Have a real problem getting people to flash decks and porches properly.  Code states the flashing must extend to the surface of the exterior wall covering but as a retro-fit some are trying to remove the 1st deck board and flash out horizontally under it with no flashing between the deck ledger and the un-treated band.  Is that descriptive enough?  I don't have a picture.  I have a several right now who will need to remove the deck (at least far enough to slip the flashing up).  Any other see this type of thing?  Had a guy offer a bribe to turn my head on a completely un-flashed wrap-around today and I figure this will be his "correction".


----------



## tmurray (Oct 11, 2012)

something like what is shown here; http://www.gpe-llc.com/images/Flashing/DeckFlashing/FlashingDeckJoistsExposed.jpg? That is the way CMHC recommends it be done here in Canada. you run your bulk water membrane over the top of the flashing, that runs down to the ledger across the top of it and the you create a drip edge by angling it down somewhat. The only way you would have a problem is if the contractor did not lap the bulk water membrane, you could have water run down behind the flashing, but otherwise there shouldn't be a problem.


----------



## jar546 (Oct 11, 2012)

Sifu said:
			
		

> Have a real problem getting people to flash decks and porches properly.  Code states the flashing must extend to the surface of the exterior wall covering but as a retro-fit some are trying to remove the 1st deck board and flash out horizontally under it with no flashing between the deck ledger and the un-treated band.  Is that descriptive enough?  I don't have a picture.  I have a several right now who will need to remove the deck (at least far enough to slip the flashing up).  Any other see this type of thing?  Had a guy offer a bribe to turn my head on a completely un-flashed wrap-around today and I figure this will be his "correction".
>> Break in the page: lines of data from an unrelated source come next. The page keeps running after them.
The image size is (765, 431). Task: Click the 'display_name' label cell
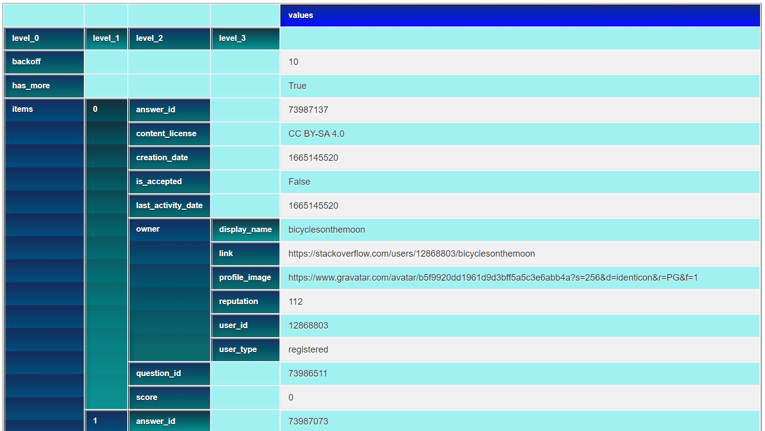pos(245,230)
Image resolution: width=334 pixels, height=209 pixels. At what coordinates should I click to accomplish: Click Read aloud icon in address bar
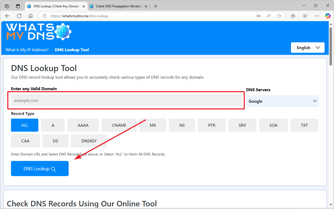269,16
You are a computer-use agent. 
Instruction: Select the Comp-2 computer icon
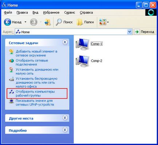pos(82,61)
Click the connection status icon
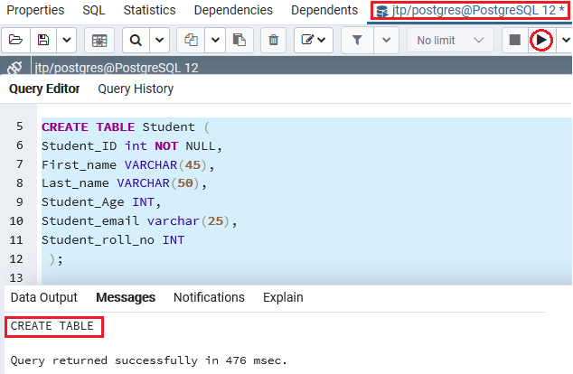573x374 pixels. point(14,69)
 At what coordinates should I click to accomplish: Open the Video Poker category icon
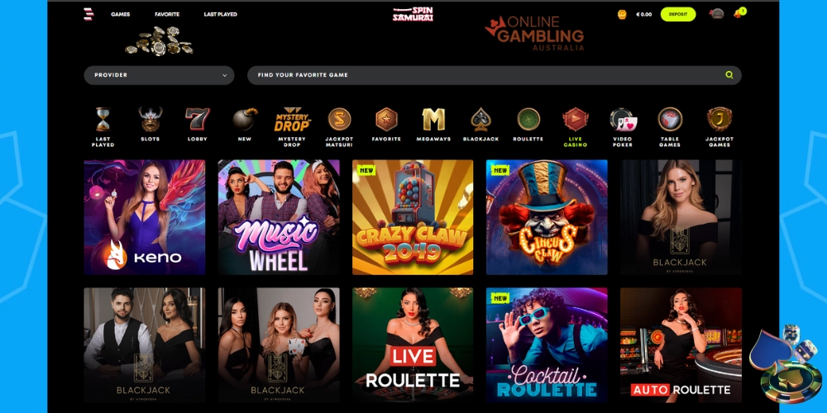pos(623,120)
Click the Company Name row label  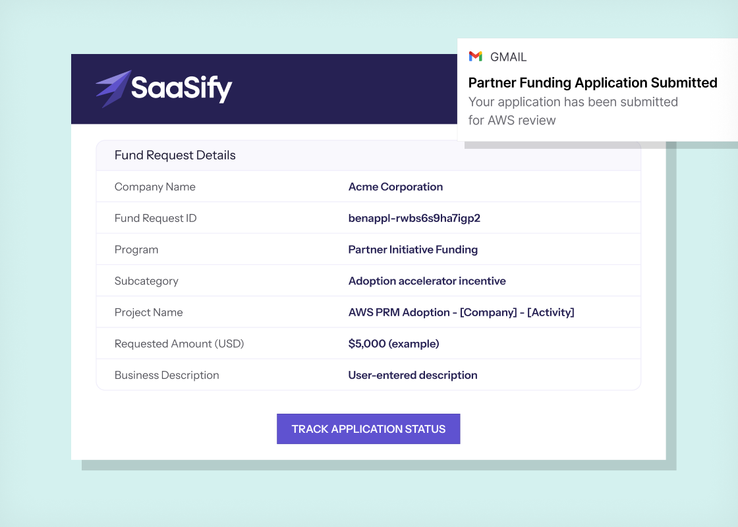tap(155, 187)
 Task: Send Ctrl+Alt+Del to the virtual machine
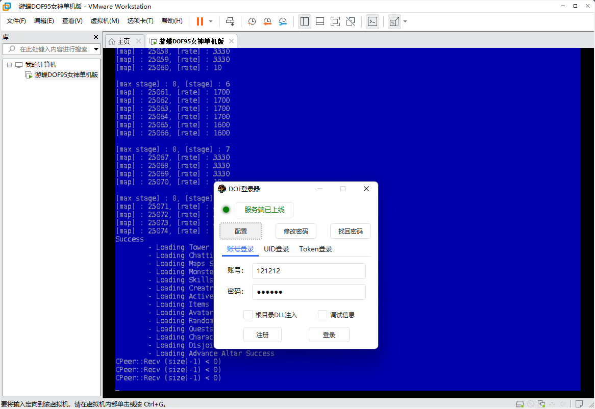[230, 21]
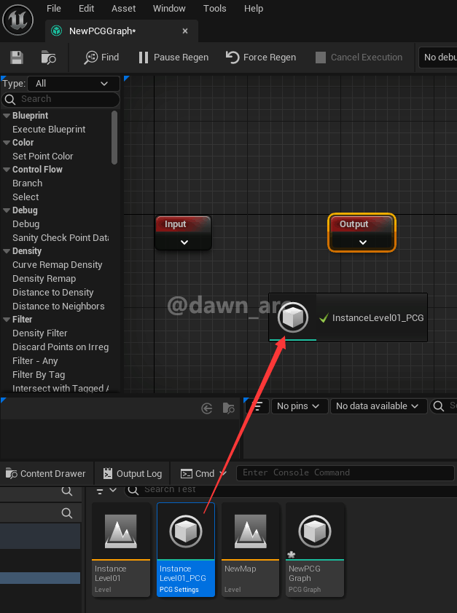Open the Output Log panel

(x=132, y=473)
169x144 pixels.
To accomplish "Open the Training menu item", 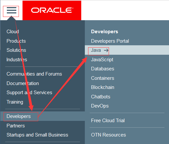I will pos(15,102).
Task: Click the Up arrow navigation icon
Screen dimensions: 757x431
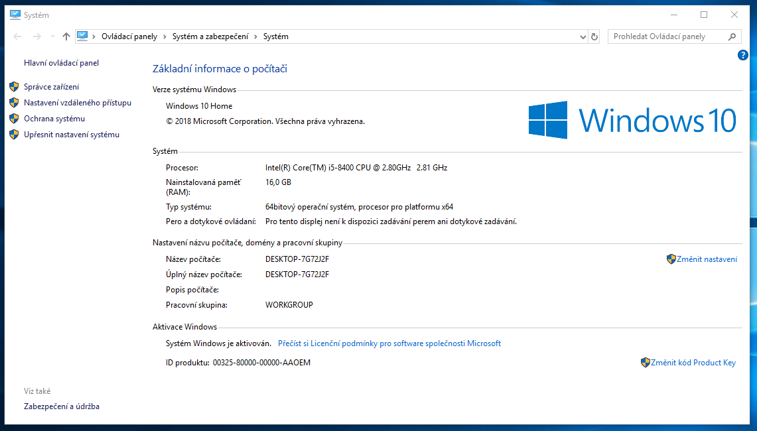Action: [x=66, y=36]
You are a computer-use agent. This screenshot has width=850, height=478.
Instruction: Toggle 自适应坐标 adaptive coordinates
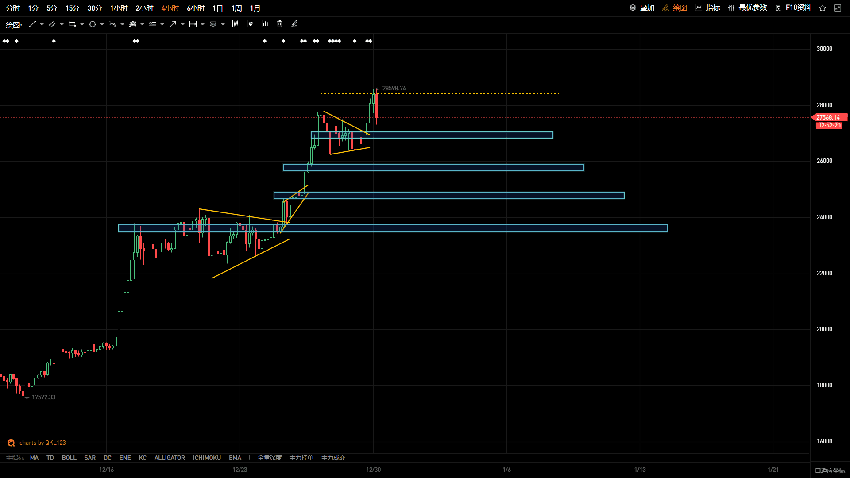(x=830, y=470)
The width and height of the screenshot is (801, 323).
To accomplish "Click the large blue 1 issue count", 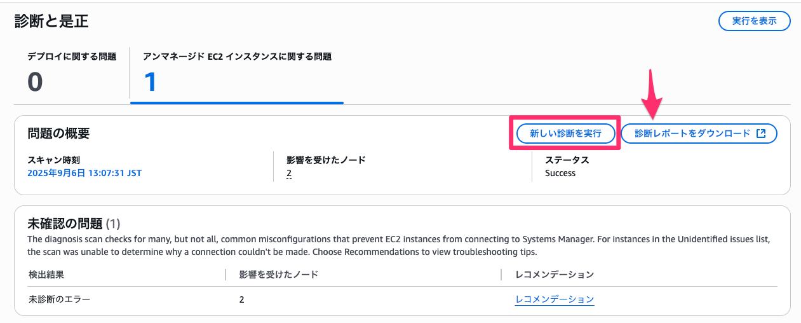I will [151, 82].
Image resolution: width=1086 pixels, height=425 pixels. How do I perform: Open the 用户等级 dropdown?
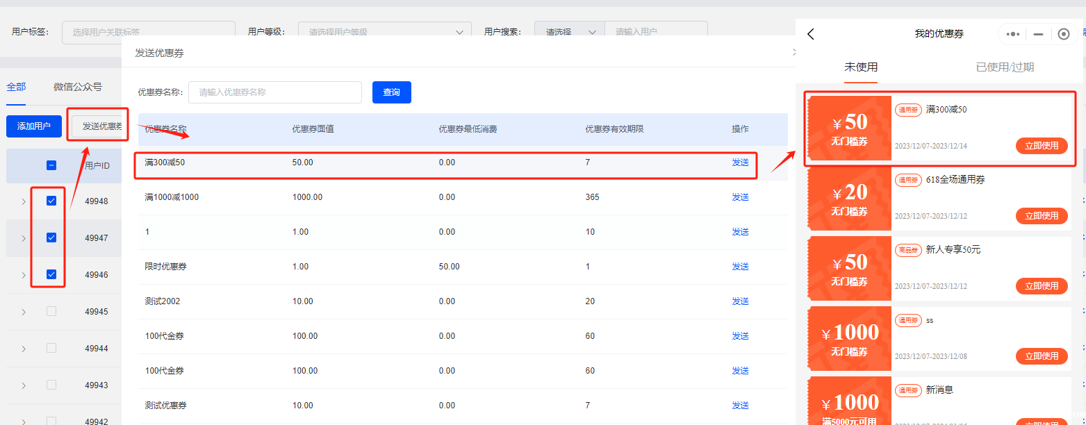click(384, 32)
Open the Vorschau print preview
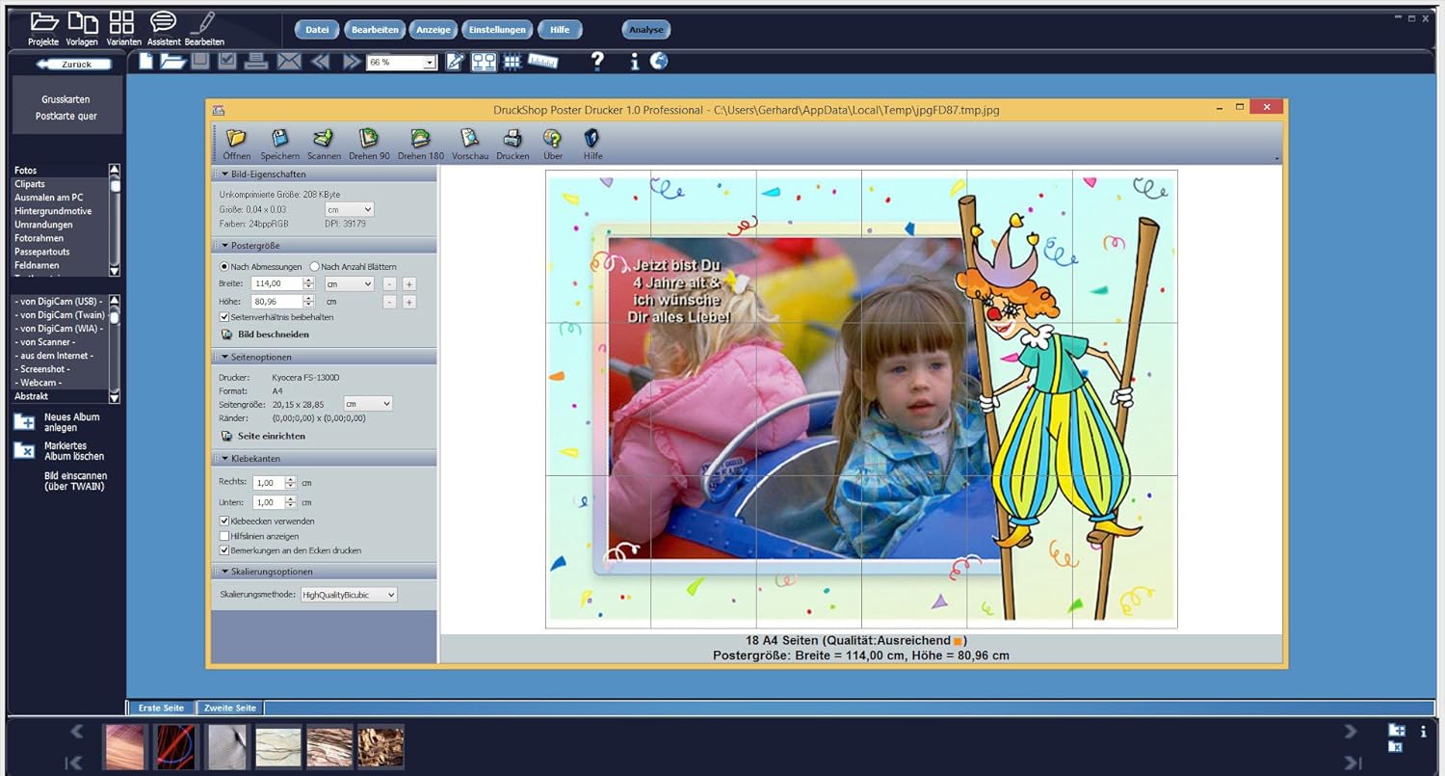This screenshot has height=776, width=1445. coord(470,140)
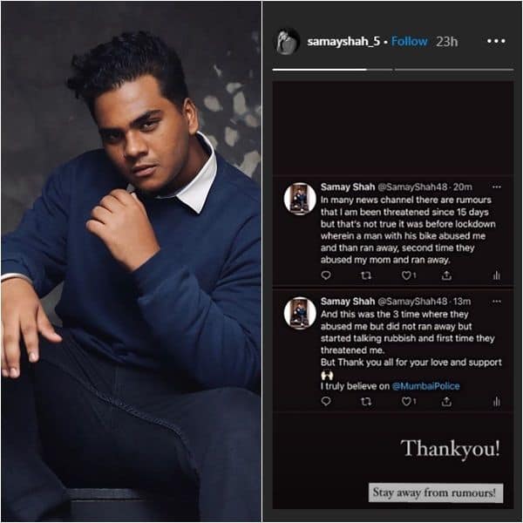The width and height of the screenshot is (523, 523).
Task: Open the samayshah_5 username profile link
Action: point(343,41)
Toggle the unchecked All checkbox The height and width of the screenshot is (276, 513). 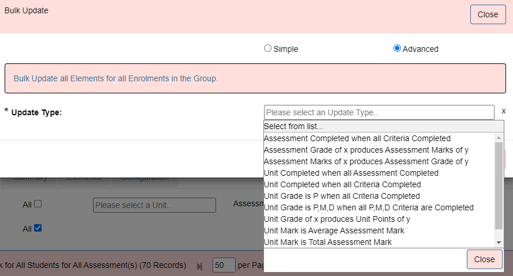point(38,203)
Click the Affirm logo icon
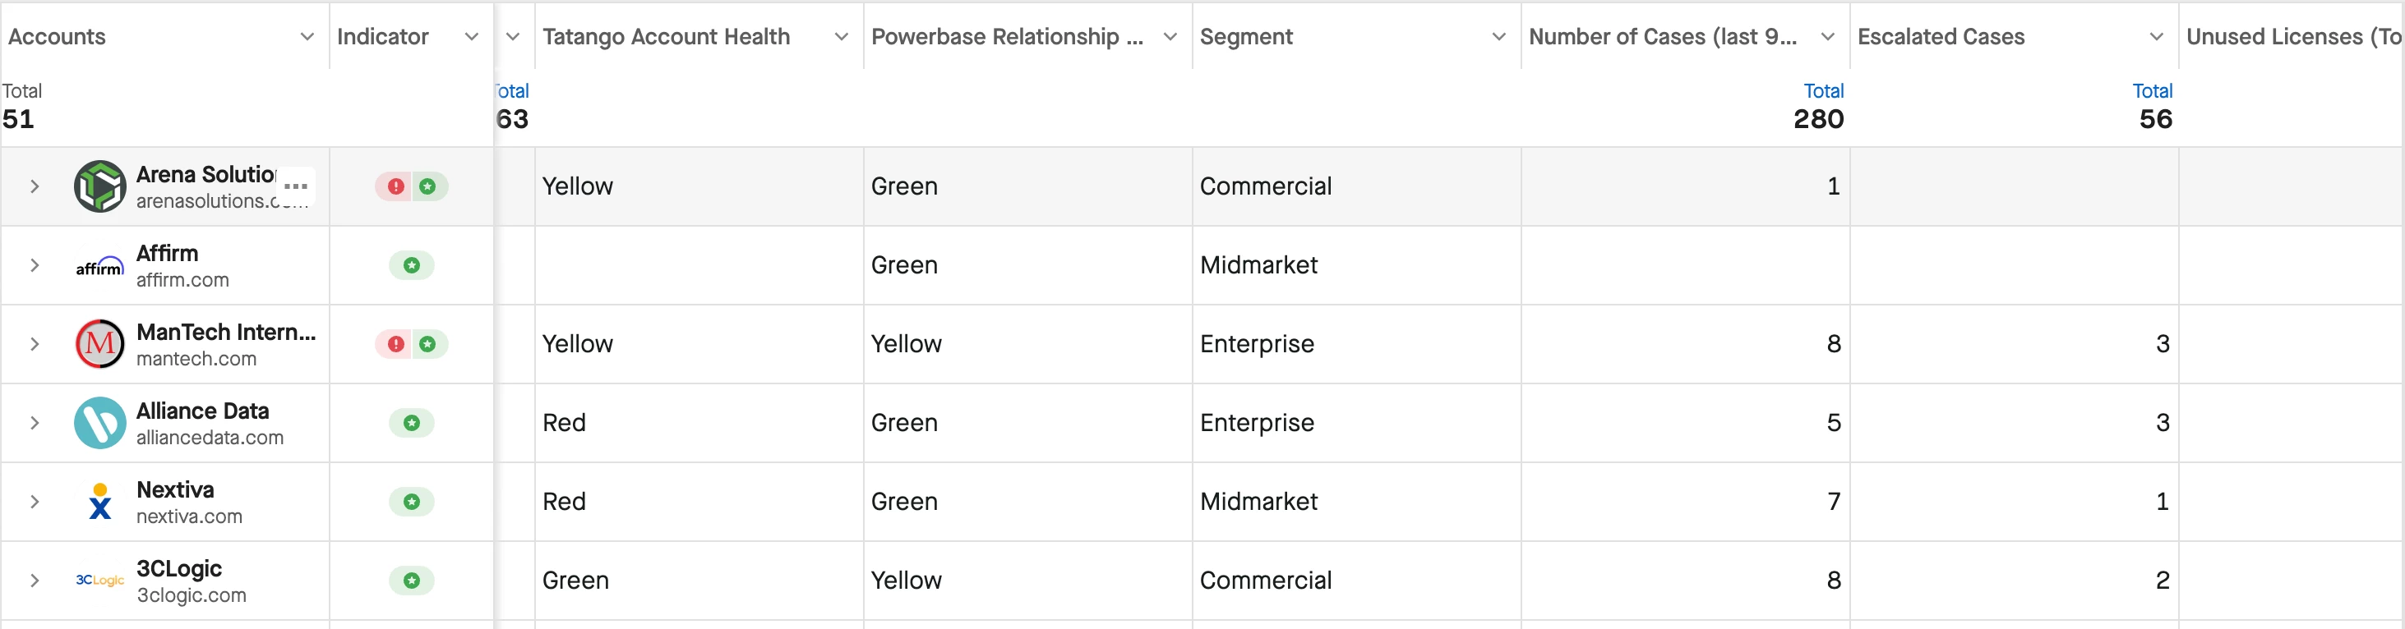This screenshot has width=2405, height=629. [x=100, y=266]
You are correct.  There must be flashing between the ledger and the structure then they can do the flashing over the top of the ledger board.


----------



## Sifu (Oct 11, 2012)

Yes, that is the "kick-out" type flashing I see on occasion.  It leaves nothing between the deck ledger and the house band but should prevent water from getting between the two members.  Back in the day I did both-flashed the ledger and provided kick-out flashing.  I don't think the kick-out alone meets the letter of the code but if it meets the intent I could allow it as an alternative to an otherwise big job of trying to retrofit the flashing.


----------



## Darren Emery (Oct 17, 2017)

I would like to resurrect this thread - and ask if anyone has some "best practices" info on deck flashing?  The code doesn't provide much direction, just that approved flashing must be installed.  I'd like to hear what other jurisdictions require, suggest, and approve.  Also - examples of what you don't allow would be helpful as well!


----------